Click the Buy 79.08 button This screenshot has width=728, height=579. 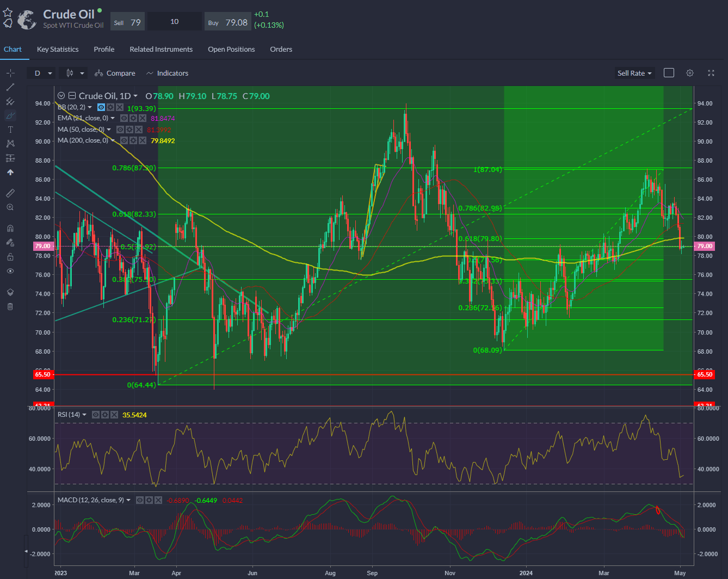pos(229,22)
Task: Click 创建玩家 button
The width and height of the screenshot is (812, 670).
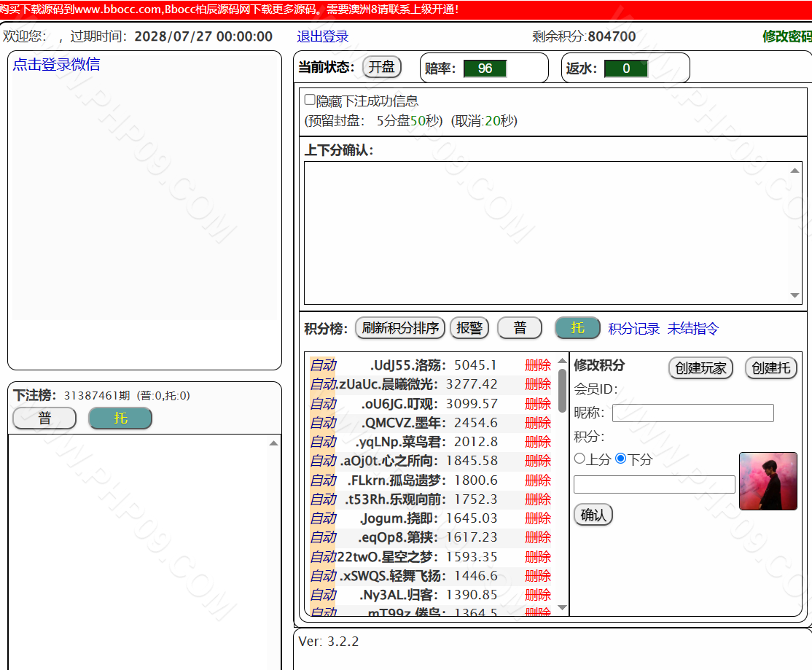Action: pos(700,368)
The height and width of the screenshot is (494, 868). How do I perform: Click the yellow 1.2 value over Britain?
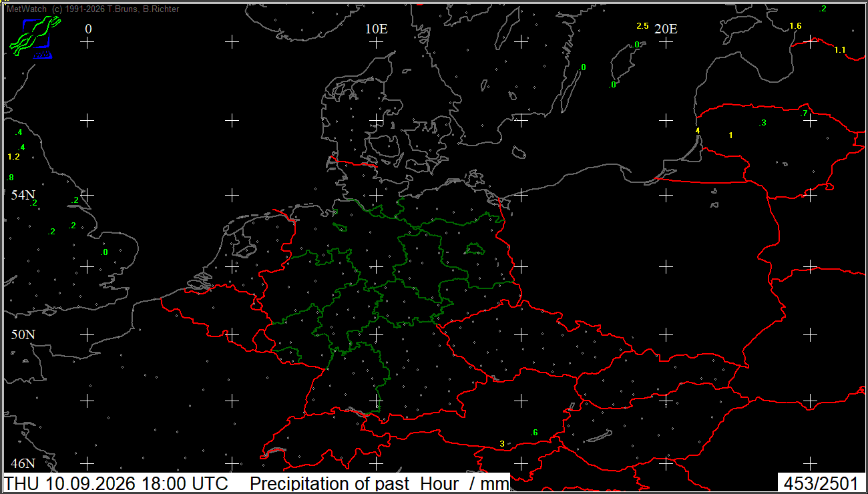coord(13,157)
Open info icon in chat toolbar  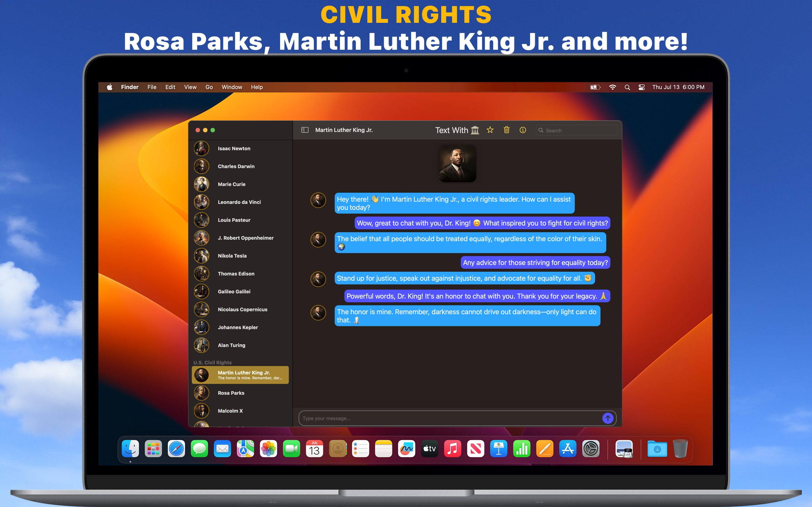[x=523, y=130]
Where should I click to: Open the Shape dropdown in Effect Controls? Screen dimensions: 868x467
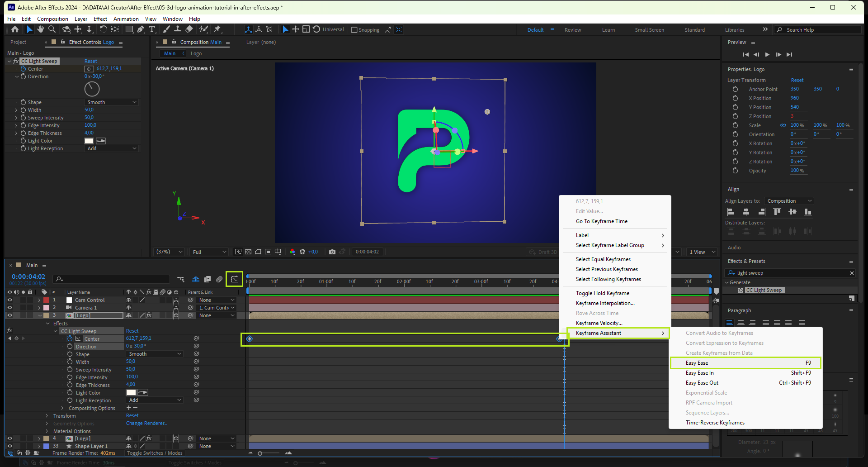[111, 102]
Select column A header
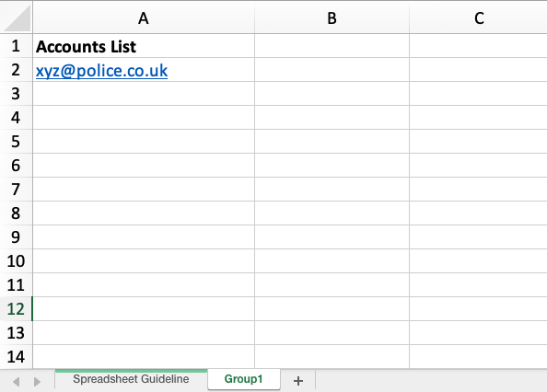This screenshot has width=547, height=392. 144,17
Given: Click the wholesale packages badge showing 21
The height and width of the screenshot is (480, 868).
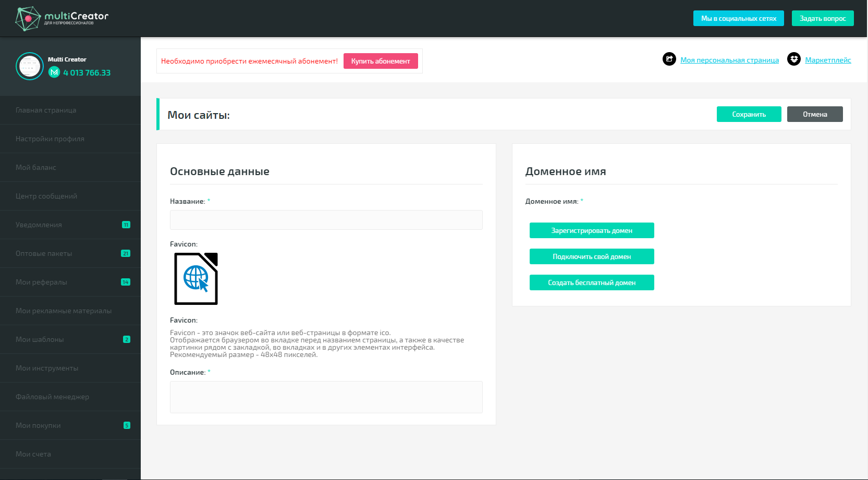Looking at the screenshot, I should point(126,253).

Requirement :: Lines from the one that holds "Given: Click the" through the final line of the material are to be duplicated exactly; no pictures belong in the copy.

Exercise result ::
Given: Click the wholesale packages badge showing 21
The height and width of the screenshot is (480, 868).
Looking at the screenshot, I should point(126,253).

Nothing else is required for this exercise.